— CONSEGNA 1 —
Ricopia senza alcuna modifica le righe dell'elenco, da quella che contiene "Switch search results to POPULAR" fino a quella che contiene "pyautogui.click(x=454, y=95)", entrambe comprese.

— TESTO DATO —
******************************
Autor
Olivier Massin è professore di filosofia generale all’Istituto di filosofia dell’Università di Neuchâtel. olivier.massin@unine.ch
Nelle nostre democrazie liberali, vi sono due visioni contrapposte del razzismo: alcune persone ne celebrano il livello storicamente basso, altre ne denunciano l’onnipresenza. Dopo aver presentato l’ideologia nota come «wokismo», questo articolo respinge la tesi secondo cui tutte le disparità razziali sono dovute al razzismo.
Nelle nostre democrazie liberali, vi sono due scuole di pensiero radicalmente opposte sul tema del razzismo. Secondo gli ottimisti, il razzismo e la schiavitù sono una costante nella storia dell’umanità e le nostre democrazie rappresentano l’eccezione più eclatante, poiché per prime hanno identificato e combattuto questi due flagelli. Ma non solo: se ne sono praticamente liberate. La schiavitù è stata quasi interamente estirpata, il razzismo è ai minimi storici e la società manifesta un’apertura e un interesse per le altre culture come mai prima d’ora. Secondo i pessimisti, invece, questa visione è frutto dell’ignoranza, se non dell’ipocrisia: lungi dall’essere la più tollerante della storia, la nostra società è impregnata, anche a livello strutturale, di un razzismo dilagante e persistente, eredità di una triste storia di cui non si parla volentieri. Onnipresenti, le disparità razziali – di reddito, di salute e nell’accesso al lavoro, all’educazione, all’alloggio, alla cultura, alla giustizia e agli impieghi di responsabilità – sono sintomo dell’ampiezza delle discriminazioni implicite e sistemiche in atto nella nostra società.
******************************
— CONSEGNA 2 —
Nel testo sul razzismo, in quale università insegna Olivier Massin?

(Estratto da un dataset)
******************************
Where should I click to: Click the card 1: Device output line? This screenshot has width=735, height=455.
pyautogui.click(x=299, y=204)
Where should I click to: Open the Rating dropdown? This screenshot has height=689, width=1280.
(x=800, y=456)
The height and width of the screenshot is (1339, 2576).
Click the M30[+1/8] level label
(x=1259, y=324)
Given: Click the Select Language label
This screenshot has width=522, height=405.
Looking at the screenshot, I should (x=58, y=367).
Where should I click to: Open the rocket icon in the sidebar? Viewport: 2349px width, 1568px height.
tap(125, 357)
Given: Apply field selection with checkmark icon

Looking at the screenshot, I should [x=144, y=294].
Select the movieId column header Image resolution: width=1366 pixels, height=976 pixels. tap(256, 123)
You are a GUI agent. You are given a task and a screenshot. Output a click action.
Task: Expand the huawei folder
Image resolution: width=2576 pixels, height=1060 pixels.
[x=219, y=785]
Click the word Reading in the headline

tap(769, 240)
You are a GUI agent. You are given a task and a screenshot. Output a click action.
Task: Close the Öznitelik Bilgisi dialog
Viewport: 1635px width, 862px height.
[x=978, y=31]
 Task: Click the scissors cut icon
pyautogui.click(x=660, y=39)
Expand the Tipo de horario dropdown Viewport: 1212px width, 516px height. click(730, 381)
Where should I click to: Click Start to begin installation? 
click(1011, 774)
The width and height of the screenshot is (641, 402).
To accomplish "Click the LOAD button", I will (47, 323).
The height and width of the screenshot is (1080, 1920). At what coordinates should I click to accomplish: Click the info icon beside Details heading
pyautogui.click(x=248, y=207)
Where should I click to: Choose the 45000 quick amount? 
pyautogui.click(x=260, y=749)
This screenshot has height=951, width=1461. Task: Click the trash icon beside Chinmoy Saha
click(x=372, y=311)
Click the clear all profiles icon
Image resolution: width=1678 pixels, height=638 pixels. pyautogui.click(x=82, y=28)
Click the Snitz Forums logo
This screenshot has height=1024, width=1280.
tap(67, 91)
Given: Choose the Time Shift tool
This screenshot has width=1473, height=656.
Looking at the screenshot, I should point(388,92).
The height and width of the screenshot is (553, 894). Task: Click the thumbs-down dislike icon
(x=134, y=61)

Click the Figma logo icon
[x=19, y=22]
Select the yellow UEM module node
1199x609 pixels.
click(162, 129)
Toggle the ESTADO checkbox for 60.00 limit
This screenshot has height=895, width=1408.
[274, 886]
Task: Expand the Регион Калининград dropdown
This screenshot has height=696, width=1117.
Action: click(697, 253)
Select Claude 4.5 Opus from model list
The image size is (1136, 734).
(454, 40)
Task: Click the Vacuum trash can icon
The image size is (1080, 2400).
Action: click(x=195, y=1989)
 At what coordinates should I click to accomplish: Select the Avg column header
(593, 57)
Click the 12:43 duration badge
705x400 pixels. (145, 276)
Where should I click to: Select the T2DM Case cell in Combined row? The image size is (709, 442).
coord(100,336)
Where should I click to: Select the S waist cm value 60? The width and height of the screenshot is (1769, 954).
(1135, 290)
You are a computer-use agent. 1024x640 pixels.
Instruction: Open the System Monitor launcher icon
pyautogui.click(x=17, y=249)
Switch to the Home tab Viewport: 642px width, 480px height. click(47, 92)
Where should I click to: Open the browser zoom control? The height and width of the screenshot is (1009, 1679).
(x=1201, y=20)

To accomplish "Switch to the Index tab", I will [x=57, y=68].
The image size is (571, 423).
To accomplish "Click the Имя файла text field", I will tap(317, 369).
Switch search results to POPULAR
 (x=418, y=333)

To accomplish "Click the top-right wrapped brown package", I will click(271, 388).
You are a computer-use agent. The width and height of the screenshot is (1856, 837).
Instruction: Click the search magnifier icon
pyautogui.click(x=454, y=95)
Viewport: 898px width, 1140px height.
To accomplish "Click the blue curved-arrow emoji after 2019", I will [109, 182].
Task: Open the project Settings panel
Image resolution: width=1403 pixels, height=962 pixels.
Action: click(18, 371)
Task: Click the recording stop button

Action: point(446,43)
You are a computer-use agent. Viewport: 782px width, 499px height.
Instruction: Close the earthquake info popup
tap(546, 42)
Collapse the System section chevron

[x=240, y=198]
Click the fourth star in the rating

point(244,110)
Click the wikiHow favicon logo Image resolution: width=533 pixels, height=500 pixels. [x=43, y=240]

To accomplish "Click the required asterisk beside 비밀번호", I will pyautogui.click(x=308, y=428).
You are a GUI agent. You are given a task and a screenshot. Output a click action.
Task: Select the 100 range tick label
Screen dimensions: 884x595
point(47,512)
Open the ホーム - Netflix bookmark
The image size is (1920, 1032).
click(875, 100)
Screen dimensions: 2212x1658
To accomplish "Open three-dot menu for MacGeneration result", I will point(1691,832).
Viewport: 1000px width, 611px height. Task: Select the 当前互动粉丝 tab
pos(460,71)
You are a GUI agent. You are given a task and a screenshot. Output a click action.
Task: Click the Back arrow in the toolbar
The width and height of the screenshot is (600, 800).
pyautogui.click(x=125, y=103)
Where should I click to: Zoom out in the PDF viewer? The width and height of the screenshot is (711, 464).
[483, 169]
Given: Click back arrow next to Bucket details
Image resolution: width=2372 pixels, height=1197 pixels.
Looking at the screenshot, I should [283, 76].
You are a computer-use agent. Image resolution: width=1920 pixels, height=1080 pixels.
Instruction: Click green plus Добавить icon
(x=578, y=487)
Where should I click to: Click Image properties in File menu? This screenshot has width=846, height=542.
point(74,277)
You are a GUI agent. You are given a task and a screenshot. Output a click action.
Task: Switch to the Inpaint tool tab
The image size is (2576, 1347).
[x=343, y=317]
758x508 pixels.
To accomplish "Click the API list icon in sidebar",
******************************
— RISPOSTA 1 —
Switch search results to POPULAR
 (x=418, y=333)

To accomplish "Click the top-right wrapped brown package", I will click(271, 388).
You are a computer-use agent. The width and height of the screenshot is (1856, 837).
Instruction: Click the search magnifier icon
pyautogui.click(x=454, y=95)

— RISPOSTA 2 —
All'Università di Neuchâtel, presso l'Istituto di filosofia.